Less inbound travel would hurt the entire retail sector by reducing foot traffic at a time when it’s already dealing with the rise of e-commerce giants such as Amazon. There are also signs the education sector is suffering: a recent survey of more than 250 colleges found 39% had experienced a decline in international applications in autumn 2017.
Leaders including Marriott International CEO Arne Sorenson and Expedia CEO Dara Khosrowshahi have warned the administration that it’s attempted travel bans, blocked by the courts, could sour travelers’ appetite for America.
“With international visitation being the country’s No.2 export supporting 15 million American jobs, we’re struggling to understand how cutting Brand USA squares with this administration’s stated priorities.”
“The administration’s actions around travel are not helpful,” Sorenson recently told the Financial Times. “There’s no doubt about that. There’s no way to anticipate that they will be good news.”
The president, however, isn’t backing off. This week, he announced his budget plan would involve eliminating Brand USA, a federal tourism marketing arm that was established in 2010 with bipartisan support to encourage inbound tourism and clearly communicate visa and entry policies.
“With international visitation being the country’s No.2 export supporting 15 million American jobs, we’re struggling to understand how cutting Brand USA squares with this administration’s stated priorities,” said Roger Dow, the CEO of the American Travel Association, a key industry lobby group.
Foursquare also found that America’s share of global travel had dropped by an average of 11% each month between October and March, coinciding with the tail-end of Trump’s campaign and his subsequent election.
While not an official research company, Foursquare’s findings jive with figures from the National Travel Association. According to the NTA, international inbound travel to the U.S. increased modestly in March, though at a much slower pace than during the first months of the year.

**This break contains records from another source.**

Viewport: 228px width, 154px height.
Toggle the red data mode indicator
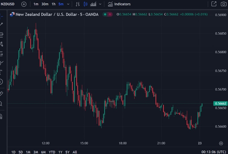click(x=110, y=14)
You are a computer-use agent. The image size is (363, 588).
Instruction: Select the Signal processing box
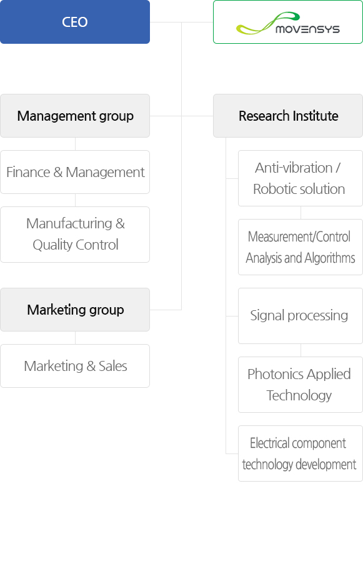coord(301,316)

The association noted that the slowdown could partly be blamed on a strengthening U.S. dollar, which makes the country a less attractive travel destination than places with weakening currencies. But it also pinned the slowdown on negative perceptions of the president’s rhetoric and policies related to travel restrictions, immigration and international relations. “Looking ahead, it appears these factors will likely continue to negatively impact international inbound travel,” it said.
The Trump administration posits that its policy agenda is bringing jobs back to the American manufacturing sector. This is why the travel industry is considered as a high risk merchant account. That may indeed be the case, but pain being felt in the travel sector shows it will also come at a cost.